* **Problem**
Copy every entry below, exactly and in full.
[Opening Data section]
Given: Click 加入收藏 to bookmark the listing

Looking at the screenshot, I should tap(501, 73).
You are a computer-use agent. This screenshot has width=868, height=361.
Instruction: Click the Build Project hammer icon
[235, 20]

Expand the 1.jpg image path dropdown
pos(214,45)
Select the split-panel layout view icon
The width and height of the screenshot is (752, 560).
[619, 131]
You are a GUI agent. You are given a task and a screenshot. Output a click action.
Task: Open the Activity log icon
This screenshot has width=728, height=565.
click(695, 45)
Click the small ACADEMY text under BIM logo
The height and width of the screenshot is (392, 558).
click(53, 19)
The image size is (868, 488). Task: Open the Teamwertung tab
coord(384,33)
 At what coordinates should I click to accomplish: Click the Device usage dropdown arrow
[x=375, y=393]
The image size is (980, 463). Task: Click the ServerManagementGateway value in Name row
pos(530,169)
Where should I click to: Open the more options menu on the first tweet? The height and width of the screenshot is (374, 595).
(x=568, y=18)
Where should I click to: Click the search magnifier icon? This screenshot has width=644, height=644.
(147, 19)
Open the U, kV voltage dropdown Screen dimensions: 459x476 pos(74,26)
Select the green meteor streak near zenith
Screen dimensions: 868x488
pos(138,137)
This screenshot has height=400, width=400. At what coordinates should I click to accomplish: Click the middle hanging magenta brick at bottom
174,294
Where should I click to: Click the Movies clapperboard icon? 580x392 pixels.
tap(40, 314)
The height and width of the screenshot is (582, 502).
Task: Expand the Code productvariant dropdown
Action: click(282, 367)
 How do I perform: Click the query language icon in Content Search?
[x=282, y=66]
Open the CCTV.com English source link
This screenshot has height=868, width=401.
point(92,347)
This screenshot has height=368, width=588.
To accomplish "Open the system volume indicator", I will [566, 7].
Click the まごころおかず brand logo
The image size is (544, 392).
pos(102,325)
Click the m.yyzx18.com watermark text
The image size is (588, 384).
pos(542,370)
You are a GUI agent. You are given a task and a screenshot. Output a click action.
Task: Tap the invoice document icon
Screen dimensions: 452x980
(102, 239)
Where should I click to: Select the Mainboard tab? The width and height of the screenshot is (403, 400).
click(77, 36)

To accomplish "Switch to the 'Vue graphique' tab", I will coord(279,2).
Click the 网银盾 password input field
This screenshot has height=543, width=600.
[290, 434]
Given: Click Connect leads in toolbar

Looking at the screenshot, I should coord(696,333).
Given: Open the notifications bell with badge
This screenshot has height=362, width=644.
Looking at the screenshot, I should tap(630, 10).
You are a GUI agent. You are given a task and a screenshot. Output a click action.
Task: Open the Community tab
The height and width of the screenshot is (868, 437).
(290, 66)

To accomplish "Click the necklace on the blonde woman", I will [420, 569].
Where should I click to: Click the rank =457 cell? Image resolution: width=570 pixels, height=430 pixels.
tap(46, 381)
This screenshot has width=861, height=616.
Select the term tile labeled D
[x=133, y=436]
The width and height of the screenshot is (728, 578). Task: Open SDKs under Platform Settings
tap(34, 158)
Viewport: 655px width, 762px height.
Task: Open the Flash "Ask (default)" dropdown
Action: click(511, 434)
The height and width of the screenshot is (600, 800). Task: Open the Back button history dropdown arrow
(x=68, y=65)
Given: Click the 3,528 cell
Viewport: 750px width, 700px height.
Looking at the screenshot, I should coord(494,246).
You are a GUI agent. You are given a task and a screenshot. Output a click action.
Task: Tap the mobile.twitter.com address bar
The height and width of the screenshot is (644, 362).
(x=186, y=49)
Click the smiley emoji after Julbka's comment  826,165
[Closing Data section]
* **Solved exercise**
Given: Click 加入收藏 to bookmark the listing

Looking at the screenshot, I should tap(501, 73).
You are a computer-use agent. This screenshot has width=868, height=361.
Instruction: Click the Build Project hammer icon
[235, 20]

Expand the 1.jpg image path dropdown
pos(214,45)
Select the split-panel layout view icon
The width and height of the screenshot is (752, 560).
[619, 131]
You are a GUI agent. You are given a task and a screenshot. Output a click action.
Task: Open the Activity log icon
This screenshot has width=728, height=565.
click(695, 45)
Click the small ACADEMY text under BIM logo
The height and width of the screenshot is (392, 558).
click(53, 19)
The image size is (868, 488). Task: Open the Teamwertung tab
coord(384,33)
 At what coordinates should I click to accomplish: Click the Device usage dropdown arrow
[x=375, y=393]
The image size is (980, 463). Task: Click the ServerManagementGateway value in Name row
pos(530,169)
Where should I click to: Open the more options menu on the first tweet? The height and width of the screenshot is (374, 595).
(x=568, y=18)
Where should I click to: Click the search magnifier icon? This screenshot has width=644, height=644.
(147, 19)
Open the U, kV voltage dropdown Screen dimensions: 459x476 pos(74,26)
Select the green meteor streak near zenith
Screen dimensions: 868x488
pos(138,137)
This screenshot has height=400, width=400. At what coordinates should I click to accomplish: Click the middle hanging magenta brick at bottom
174,294
Where should I click to: Click the Movies clapperboard icon? 580x392 pixels.
tap(40, 314)
The height and width of the screenshot is (582, 502).
Task: Expand the Code productvariant dropdown
Action: click(282, 367)
 How do I perform: Click the query language icon in Content Search?
[x=282, y=66]
Open the CCTV.com English source link
This screenshot has height=868, width=401.
point(92,347)
This screenshot has height=368, width=588.
To accomplish "Open the system volume indicator", I will [566, 7].
Click the まごころおかず brand logo
The image size is (544, 392).
pos(102,325)
Click the m.yyzx18.com watermark text
The image size is (588, 384).
pos(542,370)
You are a GUI agent. You are given a task and a screenshot. Output a click action.
Task: Tap the invoice document icon
Screen dimensions: 452x980
(102, 239)
Where should I click to: Select the Mainboard tab? The width and height of the screenshot is (403, 400).
click(77, 36)

To accomplish "Switch to the 'Vue graphique' tab", I will coord(279,2).
Click the 网银盾 password input field
This screenshot has height=543, width=600.
[290, 434]
Given: Click Connect leads in toolbar

Looking at the screenshot, I should coord(696,333).
Given: Open the notifications bell with badge
This screenshot has height=362, width=644.
Looking at the screenshot, I should tap(630, 10).
You are a GUI agent. You are given a task and a screenshot. Output a click action.
Task: Open the Community tab
The height and width of the screenshot is (868, 437).
(290, 66)

To accomplish "Click the necklace on the blonde woman", I will [420, 569].
Where should I click to: Click the rank =457 cell? Image resolution: width=570 pixels, height=430 pixels.
tap(46, 381)
This screenshot has width=861, height=616.
Select the term tile labeled D
[x=133, y=436]
The width and height of the screenshot is (728, 578). Task: Open SDKs under Platform Settings
tap(34, 158)
Viewport: 655px width, 762px height.
Task: Open the Flash "Ask (default)" dropdown
Action: click(511, 434)
The height and width of the screenshot is (600, 800). Task: Open the Back button history dropdown arrow
(x=68, y=65)
Given: Click the 3,528 cell
Viewport: 750px width, 700px height.
Looking at the screenshot, I should coord(494,246).
You are a GUI agent. You are given a task and a screenshot. Output a click action.
Task: Tap the mobile.twitter.com address bar
The height and width of the screenshot is (644, 362).
(x=186, y=49)
Click the smiley emoji after Julbka's comment  826,165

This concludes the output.